• _Excerpt to read_:
We are replacing the first title with Country Rank Duplicate and trying again to make our new pci_table:

cpi_rows = get_new_array(cpi_rows, float_to_str)

cpi_table = get_table(cpi_rows, cpi_types, cpi_titles)

Now we have our cpi_table without any errors. We can work on joining it with our child labor data and see what connections we can make between the two datasets. In the agate library, we have an easy-to-use method for joining tables: the join method. This join method emulates SQL by joining two tables together based on one shared key. Table 9-1 summarizes the different joins and their functionality.

If your data doesn’t exactly match up or have a one-for-one relationship and you are using an outer join, you will have rows with null values. When the tables don’t match up, an outer join keeps the data from the tables intact and replaces missing data with null values. This is great if you’d like to keep the mismatched data because it’s essential for your reporting.

If we wanted to join table_a and table_b but make sure we didn’t lose any table_a data, we would write something like this:

joined_table = table_a.join(
    table_b, 'table_a_column_name', 'table_b_column_name')

In the resulting joined_table, we will have all of the table_a values that match with the table_b values based on the column names we passed. If there are values in table_a that don’t match table_b, we will keep those rows, but they will have null values for the table_b columns. If there are values in table_b not matched in table_a, they will be excluded from our new table. Choosing which table to place first and specifying what type of join to use is important.

What we want, however, is not to have null values. Our questions revolve around how the values correlate, so for that, we want to use an inner join. The agate library’s join method allows us to pass inner=True, which will make an inner join retaining only matching rows, with no null rows from the join.

We’ll try a join with our child labor data and our newly formed cpi_table. When looking at our two tables, we can likely match them up on the names of the countries/territories. In our cpi_table we have the column Country / Territory, and in the child labor data we have the Countries and areas column. To join the two tables, run the following line of code:

cpi_and_cl = cpi_table.join(ranked, 'Country / Territory',
                            'Countries and areas', inner=True)

Our new table, cpi_and_cl, has our matching rows. We can see this by printing out a few of the values and investigating the new joined columns, like so:

cpi_and_cl.column_names

for r in cpi_and_cl.order_by('CPI 2013 Score').limit(10).rows:
    print '{}: {} - {}%'.format(r['Country / Territory'],
                                r['CPI 2013 Score'], r['Total (%)'])

When you look at the column names, you can see we now have all of the columns from both tables. A simple count of the data returns 93 rows. We don’t need all of the data points (pci_table has 177 rows, ranked has 108), especially since we really want to see the data correlated together. Did you notice anything else when you printed out the new joined table after sorting by CPI score? We only took the top 10 rows, but some interesting information is becoming clear:

Afghanistan: 8.0 - 10.3%
Somalia: 8.0 - 49.0%
Iraq: 16.0 - 4.7%
Yemen: 18.0 - 22.7%
Chad: 19.0 - 26.1%
Equatorial Guinea: 19.0 - 27.8%
Guinea-Bissau: 19.0 - 38.0%
Haiti: 19.0 - 24.4%
Cambodia: 20.0 - 18.3%
Burundi: 21.0 - 26.3%

With the exception of Iraq and Afghanistan, there are some pretty high child labor rates among the countries with very low CPI scores (i.e., high perception of corruption). Using some of the agate library’s built-in methods, we can investigate such correlations in our datasets.

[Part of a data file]
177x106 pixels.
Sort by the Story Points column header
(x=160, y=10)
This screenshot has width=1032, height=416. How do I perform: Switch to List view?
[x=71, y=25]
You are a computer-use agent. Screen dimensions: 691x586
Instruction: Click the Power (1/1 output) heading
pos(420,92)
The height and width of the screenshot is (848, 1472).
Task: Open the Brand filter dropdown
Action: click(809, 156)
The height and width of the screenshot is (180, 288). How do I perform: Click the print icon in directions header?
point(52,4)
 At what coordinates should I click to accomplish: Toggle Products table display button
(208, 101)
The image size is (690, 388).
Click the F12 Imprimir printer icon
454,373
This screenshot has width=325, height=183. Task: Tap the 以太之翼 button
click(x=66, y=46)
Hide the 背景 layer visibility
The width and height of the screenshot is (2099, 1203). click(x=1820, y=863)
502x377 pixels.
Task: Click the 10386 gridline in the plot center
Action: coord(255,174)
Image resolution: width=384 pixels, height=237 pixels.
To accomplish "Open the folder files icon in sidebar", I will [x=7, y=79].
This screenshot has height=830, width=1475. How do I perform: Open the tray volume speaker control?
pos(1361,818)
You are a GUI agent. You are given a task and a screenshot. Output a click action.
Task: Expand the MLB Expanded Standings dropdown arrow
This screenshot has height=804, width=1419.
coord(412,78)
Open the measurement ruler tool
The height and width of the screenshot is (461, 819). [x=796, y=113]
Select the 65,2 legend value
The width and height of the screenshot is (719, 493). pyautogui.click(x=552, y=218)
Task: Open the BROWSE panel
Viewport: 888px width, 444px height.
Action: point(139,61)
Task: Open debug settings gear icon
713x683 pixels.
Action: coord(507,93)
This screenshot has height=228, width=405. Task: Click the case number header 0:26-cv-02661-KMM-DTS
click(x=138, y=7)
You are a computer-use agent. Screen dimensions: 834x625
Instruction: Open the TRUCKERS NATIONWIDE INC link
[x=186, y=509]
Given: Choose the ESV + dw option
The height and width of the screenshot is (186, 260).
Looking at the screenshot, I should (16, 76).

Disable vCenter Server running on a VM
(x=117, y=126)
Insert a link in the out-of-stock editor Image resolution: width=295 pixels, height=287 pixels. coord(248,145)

• _Short task_: Reproduce the passage on joining tables word for word, from "In the resulting" up to and including "from the join.".

• _Final result_:
In the resulting joined_table, we will have all of the table_a values that match with the table_b values based on the column names we passed. If there are values in table_a that don’t match table_b, we will keep those rows, but they will have null values for the table_b columns. If there are values in table_b not matched in table_a, they will be excluded from our new table. Choosing which table to place first and specifying what type of join to use is important.

What we want, however, is not to have null values. Our questions revolve around how the values correlate, so for that, we want to use an inner join. The agate library’s join method allows us to pass inner=True, which will make an inner join retaining only matching rows, with no null rows from the join.